◆ **PROMPT 1**
Answer these from the essay on failure and mountain biking, one line each:
(a) How many years does the writer say were spent spinning their wheels?
(b) What did the writer buy to build strength and speed after the return to Florida?
(c) Where did the writer and husband meet their guide?
◆ **PROMPT 2**
Pick up the essay on failure and mountain biking right after its last sentence and keep the narrative going.

◆ **SUPPLIED PASSAGE**
++++++++++++++++++++
The funny thing was, after I finally did get some distance and catch my breath and reassess what had gone down, I didn't mind admitting that I had failed.  As much as the waste bothered me – ten years was an awful long time to spend spinning my wheels – I was relieved.  I hadn't been enjoying the effort.  Even if one of those books had broken through, I doubt I would have felt any more fulfilled than I did at the end of any other work day.  Driven by pure stubbornness, I had forced myself to push through my own instincts and straight into misery.

Right now, all over the world, good-hearted loving parents and husbands and friends are assuring the people they care about that they are successful no matter what.  "The only real failure is the failure to try," they're saying.  I know because I've said and heard those exact words myself.  But if we tell ourselves that trying alone is enough, that we're hitting the mark when we're really not, then there's a chance we are sacrificing the joy that can come from actual, concrete accomplishment.  Maybe instead of denying failure we should be telling each other something like, "It's good that you tried and it's okay if you fail – like really fail super hard, so hard it hurts and you bleed and cry and maybe throw up a little – as long as you learn from it.  Get back up and take a different line next time."

I consider myself a resilient person.  I've walked through more than my fair share of fire in my years on this planet.  So, even though I swore after my trip to Colorado that I was done with bikes forever and ever and ever, when we got back to home to Florida I rode again.  I stuck to the flat, safe, baby trails, I rested when I needed to, I started the day with smarter (albeit slightly more boring) fuel like eggs whites on toast, but I rode.  And little by little my confidence healed.  I bought a spin bike and resolved to use it every possible day, to build my strength and speed, to fortify my heart for the next mountain I faced.

And I started writing again.  Not another novel, not yet.  But putting words on pages feels good, for the first time in a long time, and even if it's still not my time, even if I fail all over again in a new and devastating way, I can't wait to see what happens.

(I won't say no to having a cold bottle of Coke ready afterwards, just in case.)

Xs Where My Eyes Should Be

(or: how I ended up with a blog, part one)

My first mistake was eating cold pizza for breakfast that morning.  I thought nothing of it, only that I was on vacation and anything goes when you're on vacation.

I dressed – padded shorts under baggies, long hair pulled back into a sensible low ponytail – and my husband and I headed out to meet our guide at a packed dirt parking lot behind a 7-11.  We shook hands, acted cooler than we were, and then jumped into this stranger's truck and rode south and west from Boulder to somewhere on the other side of Denver.  We had been planning the trip for months.  A week of hiking and riding in Colorado to celebrate ten mostly-glorious years of marriage.  We worked out and ate well and rode bikes at home all the time so we were fine.  I was fine.  Cold pizza was fine.

That was my mantra: fine, fine, fine.  As we left the interstate behind and wound our way up beautiful, empty, steep back roads. This is fine.  As my ears popped in the unfamiliar altitude. Totally fine.  When we got to the trailhead I watched our guide, Jake, pull my borrowed bike off the tailgate of his truck and thought, Fine.  I will be fine.  But, even as I thought it, I could feel a cold marble of dread slide down my throat and lodge behind my ribs.
++++++++++++++++++++
◆ **MATERIAL PROVIDED**
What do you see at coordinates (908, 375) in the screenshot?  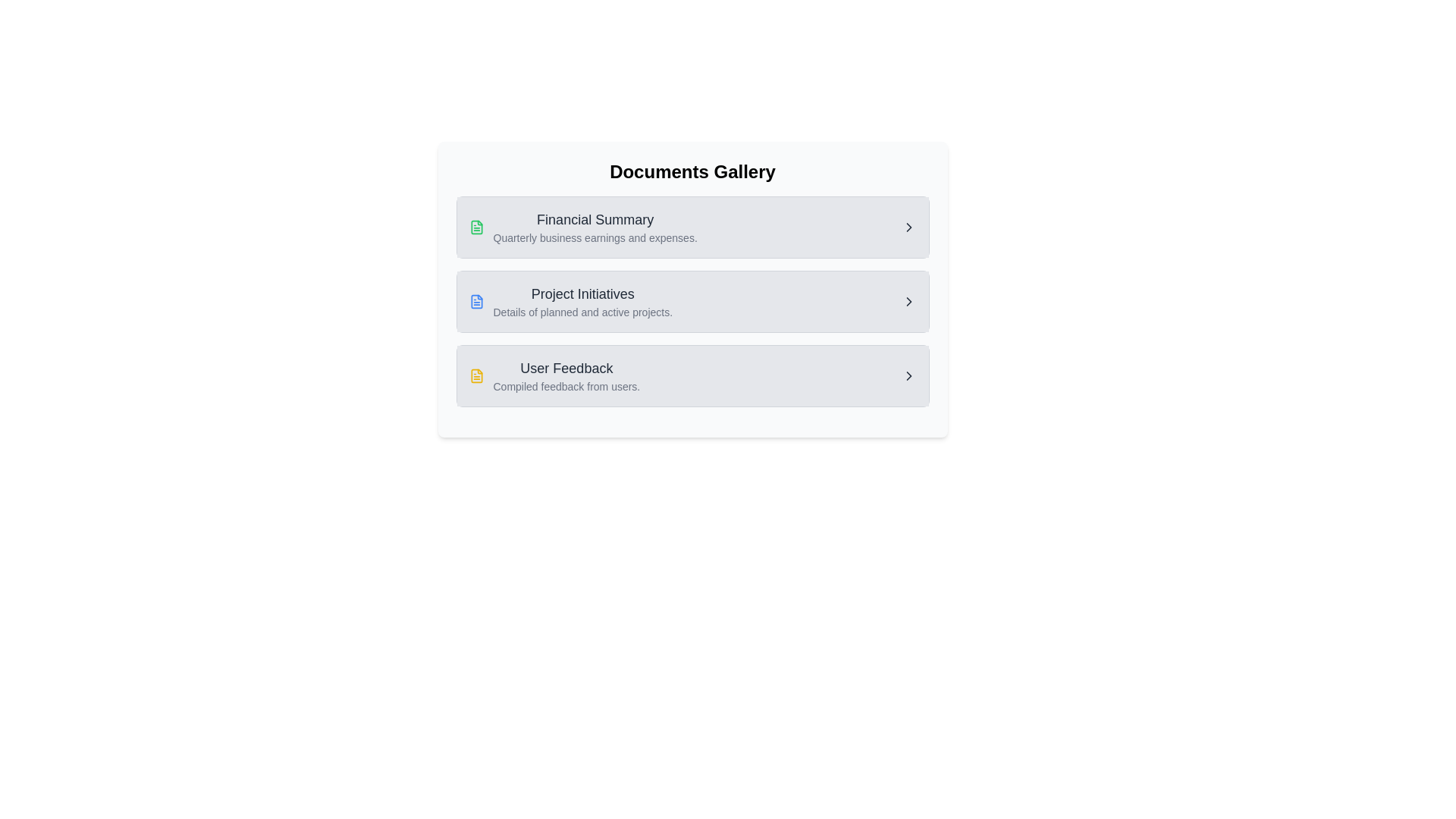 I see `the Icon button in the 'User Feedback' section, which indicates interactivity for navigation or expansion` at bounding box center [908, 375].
++++++++++++++++++++
◆ **WRITTEN ANSWER 1**
(a) Ten years.
(b) A spin bike.
(c) At a packed dirt parking lot behind a 7-11.

◆ **WRITTEN ANSWER 2**
"Don't freak when you see the first climb, okay?"  He was warning me.  His voice already sounded like it was coming from a tin can at the end of a very long string.  "It's a little ugly at first.  Kind of goes straight up from the gate and sometimes people get nervous.  But it's just that first part.  The trail we're taking levels out pretty quickly.  No worries, nothing you can't handle."

But it was something I couldn't handle.  We were already 8,000 feet higher above sea level than I was used to, the bike I was on already felt too big, the brakes too touchy.  I had to stop twice to catch my breath on the jeep road that led from the parking lot to the trails.  I sat in the dirt with my head between my knees while ten year old boys flew past, standing tall and bouncing on their pedals as easily as if they were skipping down the street. 

It didn't get better.  I pushed the bike to the trail and then hopped on and tried my best not to freak out, to ignore the pounding in my temples, the sweaty queasiness in my chest.  A few minutes in I half-fell, half-dove into some low brush, attempted (unsuccessfully) to throw up, closed my eyes and took big slow breaths while my husband plucked a tick off my shirt.  Then I got back on the pedals, for another ten minutes.  Off and then on, off and then on, over and over again.  Eventually I just stopped, resigned to the fact that I was going to hike-a-bike three miles straight into the sky (Jake lied, it never leveled out) while my husband literally rode circles around me. I am lucky to be married to one of those dudes who exercises irregularly (at best), snacks on soda and Oreos, and yet can hop on a rented bike and tear up the side of a hill without a second thought.  He is confident and a little bit reckless, which I usually like.  He is up for any challenge, any time, as clearly evidenced by the fact that he actually enjoys being married to someone like me.  His daredevil stamina had buoyed me through countless difficult situations in our 14 years together but it couldn't do anything for me that day.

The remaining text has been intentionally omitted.